Segment Start: Material provided

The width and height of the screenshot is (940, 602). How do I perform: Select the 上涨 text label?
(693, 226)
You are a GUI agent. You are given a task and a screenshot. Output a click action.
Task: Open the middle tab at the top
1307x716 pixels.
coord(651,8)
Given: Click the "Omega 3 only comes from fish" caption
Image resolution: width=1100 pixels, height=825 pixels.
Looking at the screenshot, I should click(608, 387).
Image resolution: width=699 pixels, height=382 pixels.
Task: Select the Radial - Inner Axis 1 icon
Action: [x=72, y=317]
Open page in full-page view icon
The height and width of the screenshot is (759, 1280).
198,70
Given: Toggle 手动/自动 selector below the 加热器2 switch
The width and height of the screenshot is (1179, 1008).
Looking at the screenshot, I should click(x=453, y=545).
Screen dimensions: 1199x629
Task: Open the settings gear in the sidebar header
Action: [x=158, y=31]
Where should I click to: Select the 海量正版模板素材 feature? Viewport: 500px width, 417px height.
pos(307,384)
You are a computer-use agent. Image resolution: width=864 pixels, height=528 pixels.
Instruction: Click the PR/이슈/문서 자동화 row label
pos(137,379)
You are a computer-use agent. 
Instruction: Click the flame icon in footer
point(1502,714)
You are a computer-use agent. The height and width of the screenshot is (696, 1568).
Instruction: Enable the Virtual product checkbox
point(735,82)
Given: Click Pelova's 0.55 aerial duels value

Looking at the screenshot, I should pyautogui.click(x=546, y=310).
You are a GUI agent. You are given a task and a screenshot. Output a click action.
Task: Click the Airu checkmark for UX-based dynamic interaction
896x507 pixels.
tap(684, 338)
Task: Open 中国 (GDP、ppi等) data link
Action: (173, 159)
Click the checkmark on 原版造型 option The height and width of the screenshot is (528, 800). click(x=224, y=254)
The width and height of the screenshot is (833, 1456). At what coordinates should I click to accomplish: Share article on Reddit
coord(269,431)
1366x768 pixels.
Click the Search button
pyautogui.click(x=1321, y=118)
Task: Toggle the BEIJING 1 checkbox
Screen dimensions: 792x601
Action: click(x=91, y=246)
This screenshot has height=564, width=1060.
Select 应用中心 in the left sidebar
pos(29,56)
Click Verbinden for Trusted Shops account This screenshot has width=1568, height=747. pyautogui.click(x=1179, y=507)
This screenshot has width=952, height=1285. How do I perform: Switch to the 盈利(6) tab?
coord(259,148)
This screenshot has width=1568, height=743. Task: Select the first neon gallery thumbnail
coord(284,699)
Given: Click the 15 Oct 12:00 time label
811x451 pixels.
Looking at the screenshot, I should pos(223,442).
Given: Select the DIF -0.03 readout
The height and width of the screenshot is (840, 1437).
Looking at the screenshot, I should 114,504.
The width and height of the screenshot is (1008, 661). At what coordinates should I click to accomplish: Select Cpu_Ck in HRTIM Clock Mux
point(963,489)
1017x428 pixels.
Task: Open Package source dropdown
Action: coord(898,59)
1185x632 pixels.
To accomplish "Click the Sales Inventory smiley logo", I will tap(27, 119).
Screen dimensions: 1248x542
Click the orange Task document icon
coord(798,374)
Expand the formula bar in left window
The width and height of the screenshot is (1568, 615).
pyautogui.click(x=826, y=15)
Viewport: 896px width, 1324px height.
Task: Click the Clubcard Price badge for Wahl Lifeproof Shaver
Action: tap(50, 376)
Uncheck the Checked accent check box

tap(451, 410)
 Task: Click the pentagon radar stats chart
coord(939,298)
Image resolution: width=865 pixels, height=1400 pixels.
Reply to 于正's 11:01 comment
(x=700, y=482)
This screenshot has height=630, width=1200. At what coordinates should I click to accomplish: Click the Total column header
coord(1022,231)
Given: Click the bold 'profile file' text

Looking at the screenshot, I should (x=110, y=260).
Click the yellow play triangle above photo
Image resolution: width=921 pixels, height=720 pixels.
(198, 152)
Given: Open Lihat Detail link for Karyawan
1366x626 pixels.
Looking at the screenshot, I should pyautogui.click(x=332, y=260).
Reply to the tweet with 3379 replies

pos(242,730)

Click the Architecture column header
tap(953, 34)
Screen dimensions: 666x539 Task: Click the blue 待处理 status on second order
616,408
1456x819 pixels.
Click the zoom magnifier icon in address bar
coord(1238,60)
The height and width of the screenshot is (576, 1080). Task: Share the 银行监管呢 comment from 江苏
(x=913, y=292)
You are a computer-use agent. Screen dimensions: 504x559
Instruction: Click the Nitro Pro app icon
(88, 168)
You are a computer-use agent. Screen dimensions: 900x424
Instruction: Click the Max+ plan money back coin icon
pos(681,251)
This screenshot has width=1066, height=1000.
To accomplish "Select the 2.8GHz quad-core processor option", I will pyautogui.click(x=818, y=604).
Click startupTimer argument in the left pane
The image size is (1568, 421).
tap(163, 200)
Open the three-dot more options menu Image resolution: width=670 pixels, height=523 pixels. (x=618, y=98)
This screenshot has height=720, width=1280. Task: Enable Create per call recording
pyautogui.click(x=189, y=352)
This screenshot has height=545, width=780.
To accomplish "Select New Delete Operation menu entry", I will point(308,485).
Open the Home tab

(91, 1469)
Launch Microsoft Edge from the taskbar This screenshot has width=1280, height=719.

Segment End: Material provided

- _What you will do_
Beginning with the first line and ending with the last, restate the data word for word.

- _Solution below_
The width and height of the screenshot is (940, 602). How do I perform: Select the 上涨 text label?
(693, 226)
You are a GUI agent. You are given a task and a screenshot. Output a click action.
Task: Open the middle tab at the top
1307x716 pixels.
coord(651,8)
Given: Click the "Omega 3 only comes from fish" caption
Image resolution: width=1100 pixels, height=825 pixels.
Looking at the screenshot, I should click(608, 387).
Image resolution: width=699 pixels, height=382 pixels.
Task: Select the Radial - Inner Axis 1 icon
Action: [x=72, y=317]
Open page in full-page view icon
The height and width of the screenshot is (759, 1280).
198,70
Given: Toggle 手动/自动 selector below the 加热器2 switch
The width and height of the screenshot is (1179, 1008).
Looking at the screenshot, I should click(x=453, y=545).
Screen dimensions: 1199x629
Task: Open the settings gear in the sidebar header
Action: [x=158, y=31]
Where should I click to: Select the 海量正版模板素材 feature? Viewport: 500px width, 417px height.
pos(307,384)
You are a computer-use agent. Image resolution: width=864 pixels, height=528 pixels.
Instruction: Click the PR/이슈/문서 자동화 row label
pos(137,379)
You are a computer-use agent. 
Instruction: Click the flame icon in footer
point(1502,714)
You are a computer-use agent. The height and width of the screenshot is (696, 1568).
Instruction: Enable the Virtual product checkbox
point(735,82)
Given: Click Pelova's 0.55 aerial duels value

Looking at the screenshot, I should pyautogui.click(x=546, y=310).
You are a GUI agent. You are given a task and a screenshot. Output a click action.
Task: Click the Airu checkmark for UX-based dynamic interaction
896x507 pixels.
tap(684, 338)
Task: Open 中国 (GDP、ppi等) data link
Action: (173, 159)
Click the checkmark on 原版造型 option The height and width of the screenshot is (528, 800). click(x=224, y=254)
The width and height of the screenshot is (833, 1456). At what coordinates should I click to accomplish: Share article on Reddit
coord(269,431)
1366x768 pixels.
Click the Search button
pyautogui.click(x=1321, y=118)
Task: Toggle the BEIJING 1 checkbox
Screen dimensions: 792x601
Action: click(x=91, y=246)
This screenshot has height=564, width=1060.
Select 应用中心 in the left sidebar
pos(29,56)
Click Verbinden for Trusted Shops account This screenshot has width=1568, height=747. pyautogui.click(x=1179, y=507)
This screenshot has width=952, height=1285. How do I perform: Switch to the 盈利(6) tab?
coord(259,148)
This screenshot has width=1568, height=743. Task: Select the first neon gallery thumbnail
coord(284,699)
Given: Click the 15 Oct 12:00 time label
811x451 pixels.
Looking at the screenshot, I should pos(223,442).
Given: Select the DIF -0.03 readout
The height and width of the screenshot is (840, 1437).
Looking at the screenshot, I should 114,504.
The width and height of the screenshot is (1008, 661). At what coordinates should I click to accomplish: Select Cpu_Ck in HRTIM Clock Mux
point(963,489)
1017x428 pixels.
Task: Open Package source dropdown
Action: coord(898,59)
1185x632 pixels.
To accomplish "Click the Sales Inventory smiley logo", I will tap(27, 119).
Screen dimensions: 1248x542
Click the orange Task document icon
coord(798,374)
Expand the formula bar in left window
The width and height of the screenshot is (1568, 615).
pyautogui.click(x=826, y=15)
Viewport: 896px width, 1324px height.
Task: Click the Clubcard Price badge for Wahl Lifeproof Shaver
Action: tap(50, 376)
Uncheck the Checked accent check box

tap(451, 410)
 Task: Click the pentagon radar stats chart
coord(939,298)
Image resolution: width=865 pixels, height=1400 pixels.
Reply to 于正's 11:01 comment
(x=700, y=482)
This screenshot has height=630, width=1200. At what coordinates should I click to accomplish: Click the Total column header
coord(1022,231)
Given: Click the bold 'profile file' text

Looking at the screenshot, I should (x=110, y=260).
Click the yellow play triangle above photo
Image resolution: width=921 pixels, height=720 pixels.
(198, 152)
Given: Open Lihat Detail link for Karyawan
1366x626 pixels.
Looking at the screenshot, I should pyautogui.click(x=332, y=260).
Reply to the tweet with 3379 replies

pos(242,730)

Click the Architecture column header
tap(953, 34)
Screen dimensions: 666x539 Task: Click the blue 待处理 status on second order
616,408
1456x819 pixels.
Click the zoom magnifier icon in address bar
coord(1238,60)
The height and width of the screenshot is (576, 1080). Task: Share the 银行监管呢 comment from 江苏
(x=913, y=292)
You are a computer-use agent. Screen dimensions: 504x559
Instruction: Click the Nitro Pro app icon
(88, 168)
You are a computer-use agent. Screen dimensions: 900x424
Instruction: Click the Max+ plan money back coin icon
pos(681,251)
This screenshot has width=1066, height=1000.
To accomplish "Select the 2.8GHz quad-core processor option", I will pyautogui.click(x=818, y=604).
Click startupTimer argument in the left pane
The image size is (1568, 421).
tap(163, 200)
Open the three-dot more options menu Image resolution: width=670 pixels, height=523 pixels. (x=618, y=98)
This screenshot has height=720, width=1280. Task: Enable Create per call recording
pyautogui.click(x=189, y=352)
This screenshot has height=545, width=780.
To accomplish "Select New Delete Operation menu entry", I will point(308,485).
Open the Home tab

(91, 1469)
Launch Microsoft Edge from the taskbar This screenshot has width=1280, height=719.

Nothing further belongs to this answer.